1 Introduction

Accurate measurement of mode I fracture toughness is of great importance in rock mechanics applications such as slope stability analysis, tunnel excavation and rock fragmentation including blasting and hydraulic fracturing (Whittaker et al. 1992; Feng et al. 2017; Roy et al. 2018). According to the literature, mode I fracture toughness could be considered as a characterization of geomaterials, rock fragmentation index and the material property for stability analysis and modelling (Franklin et al. 1988; Afrasiabian and Eftekhari 2022). To measure the mode I fracture toughness, various laboratory procedures including the chevron bend and shot rod (ISRM 1988), Brazilian disc method (Guo et al. 1993; Atkinson et al. 1982; Xu and Fowell 1994) and semicircular bend method (Kuruppu et al. 2014; Wang et al. 2021) have been developed. Other advanced experimental methods such as cracked chevron-notched Brazilian disc (CCNBD), hollow centre cracked disc (HCCD), straight notch disk bend (SNDB), chevron notch semi-circular bend (CNSCB) and single edge crack round bar bending (SECRBB) among others have been used to measure the rock fracture toughness in different modes (Chang et al. 2002; Amrollahi et al. 2011; Pakdaman et al. 2019). However, the laboratory experiment for KIC determination is generally too tedious and time consuming coupled with the requirement of high level of expertise as compared to other mechanical properties such as compressive and tensile strengths (Zhixi et al. 1997; Kahraman and Altindag 2004; Ke et al. 2008).

Apart from the laboratory means of determining KIC, other methods like conventional numerical, analytical and empirical methods have been used to predict the KIC (Chen et al. 2001; Eftekhari et al. 2015a,b; 2017). The analytical and numerical methods are said to be one-to-one mapping models depicting that detailed geometric and physical mechanisms are required which make them rigorous, tedious, computationally expensive and requiring some assumptions (Jing 2003; Sakellariou and Ferentinou 2005; Lawal and Kwon 2021). Their results also diverge from the experimental results on some occasions, as their veracity depends on how good the boundary assumptions are (Lawal and Kwon 2022). Although the laboratory experiment if conducted properly remains the most reliable or viable means of KIC determination, the quick estimation of KIC may be needed during the routine design of mines and also many laboratories that are void of the KIC equipment may also require the estimation of KIC for the design purpose. As a result, researchers have developed some empirical models for the estimations of KIC (Chang et al. 2002; Zhang 2002; Zhixi et al. 1997, etc.). The models are sometimes the correlation between the KIC and physical or mechanical properties, while those that combined different properties of rocks are also available. However, the accuracy of the empirical equations is usually low. Machine learning (ML) models have also been used for accurate prediction of KIC (Roy et al. 2018; Afrasiabian and Eftekhari 2022). The major drawback of the ML models is the unavailability of the tractable mathematical form that can be easily implemented (Afrasiabian and Eftekhari 2022). The recently proposed ML model by Afrasiabian and Eftekhari (2022) is in the mathematical form, but the performance of their model is low.

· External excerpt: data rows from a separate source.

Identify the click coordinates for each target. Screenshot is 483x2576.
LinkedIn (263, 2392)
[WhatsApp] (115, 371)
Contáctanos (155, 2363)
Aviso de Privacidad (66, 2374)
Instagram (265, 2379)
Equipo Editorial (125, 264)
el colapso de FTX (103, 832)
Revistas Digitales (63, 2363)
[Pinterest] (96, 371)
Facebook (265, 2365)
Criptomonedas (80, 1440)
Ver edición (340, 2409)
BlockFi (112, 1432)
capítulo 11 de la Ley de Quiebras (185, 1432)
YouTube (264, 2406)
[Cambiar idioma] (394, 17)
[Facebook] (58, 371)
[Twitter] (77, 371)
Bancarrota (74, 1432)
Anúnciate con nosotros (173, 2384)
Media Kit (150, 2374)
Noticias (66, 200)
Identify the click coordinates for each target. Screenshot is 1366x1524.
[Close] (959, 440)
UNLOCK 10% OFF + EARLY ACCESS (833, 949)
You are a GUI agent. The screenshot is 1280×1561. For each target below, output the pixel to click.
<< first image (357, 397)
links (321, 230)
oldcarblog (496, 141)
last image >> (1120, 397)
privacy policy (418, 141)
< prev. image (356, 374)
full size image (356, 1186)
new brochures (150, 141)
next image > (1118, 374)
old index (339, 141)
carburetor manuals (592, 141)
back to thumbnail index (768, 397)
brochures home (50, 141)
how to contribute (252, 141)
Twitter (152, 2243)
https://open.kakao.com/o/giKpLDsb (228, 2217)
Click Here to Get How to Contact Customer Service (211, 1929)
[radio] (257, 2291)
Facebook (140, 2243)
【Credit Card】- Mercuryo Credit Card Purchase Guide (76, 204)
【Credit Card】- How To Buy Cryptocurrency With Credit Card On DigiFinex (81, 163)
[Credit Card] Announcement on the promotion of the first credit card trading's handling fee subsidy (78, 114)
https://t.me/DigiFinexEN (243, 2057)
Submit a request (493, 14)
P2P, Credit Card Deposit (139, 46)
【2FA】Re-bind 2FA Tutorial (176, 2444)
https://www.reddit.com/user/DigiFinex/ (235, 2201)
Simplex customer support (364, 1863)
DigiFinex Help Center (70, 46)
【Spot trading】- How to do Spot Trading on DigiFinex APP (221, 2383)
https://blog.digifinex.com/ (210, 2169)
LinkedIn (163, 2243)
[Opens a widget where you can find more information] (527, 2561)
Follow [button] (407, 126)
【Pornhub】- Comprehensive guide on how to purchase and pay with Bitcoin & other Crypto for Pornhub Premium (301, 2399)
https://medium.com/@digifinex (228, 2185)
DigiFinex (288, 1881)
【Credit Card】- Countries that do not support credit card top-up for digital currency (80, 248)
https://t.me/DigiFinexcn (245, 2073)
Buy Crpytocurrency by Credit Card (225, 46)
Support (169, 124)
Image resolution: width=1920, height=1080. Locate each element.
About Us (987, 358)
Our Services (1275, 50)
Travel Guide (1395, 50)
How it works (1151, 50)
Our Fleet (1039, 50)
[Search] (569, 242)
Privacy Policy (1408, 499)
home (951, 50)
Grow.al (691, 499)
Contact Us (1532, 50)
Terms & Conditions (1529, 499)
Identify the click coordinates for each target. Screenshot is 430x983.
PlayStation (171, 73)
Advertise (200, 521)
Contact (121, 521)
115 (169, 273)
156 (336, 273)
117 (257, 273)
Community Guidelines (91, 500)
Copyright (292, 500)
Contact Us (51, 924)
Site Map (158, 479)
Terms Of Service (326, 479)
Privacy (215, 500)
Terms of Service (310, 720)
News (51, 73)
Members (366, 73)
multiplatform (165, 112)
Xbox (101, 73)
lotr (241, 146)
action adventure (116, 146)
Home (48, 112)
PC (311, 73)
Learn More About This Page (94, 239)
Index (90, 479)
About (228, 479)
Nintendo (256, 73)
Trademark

Despite the availability of different advanced methods for the KIC predictions, field engineers seem to prefer empirical equations to the complex methods without minding the accuracy. Although, some empirical equations have shown a very high R2 value that is greater than 90%, most importantly those that were based on the acoustic rock properties and density. Hence, it will be important to assess the reliability of the existing empirical equations to assist in quick selection of the most suitable one among the scattered equations, as the reliability of the scattered empirical equations for KIC prediction is yet to be evaluated by any researcher. Therefore, we assess the reliability of the existing empirical models, the proposed MARS- and ANN-based models in this study using the experimental database compiled from previous studies. This will serve as a guide to the users of the scattered equations for KIC predictions in the literature and therefore the proposed study is novel and useful in rock mechanics applications.

2 Methodology

2.1 Data Compilation and Explanation

The adopted datasets are compiled from scattered experimental datasets in the literature. The adopted datasets comprised the non-destructive rock properties such as acoustic rock properties and rock density together with the KIC. The datasets are about forty-three (43) in total as presented in Table 1. The P-wave velocity (VP), S-wave velocity (VS) and rock density (ρ) are the model-independent variables, while KIC is the dependent variable. The correlations between these datasets are presented in Fig. 1. The model predictors’ correlations with KIC are relatively good based on the confidence ellipses set at 95% confidence interval. This is also supported by coefficient of determinations (R2) shown in Fig. 1. The correlation between rock density and KIC seems to be the weakest as revealed by the big confidence ellipse and low R2 value. The correlation between VS and VP is the highest, as the size of the confidence ellipse is narrower. The bigger the confidence ellipse, the weaker is the correlation. These geomaterial properties, that is, VP, VS and ρ are used as the model parameters, as the procedures required in determining them are not cumbersome and not destructive.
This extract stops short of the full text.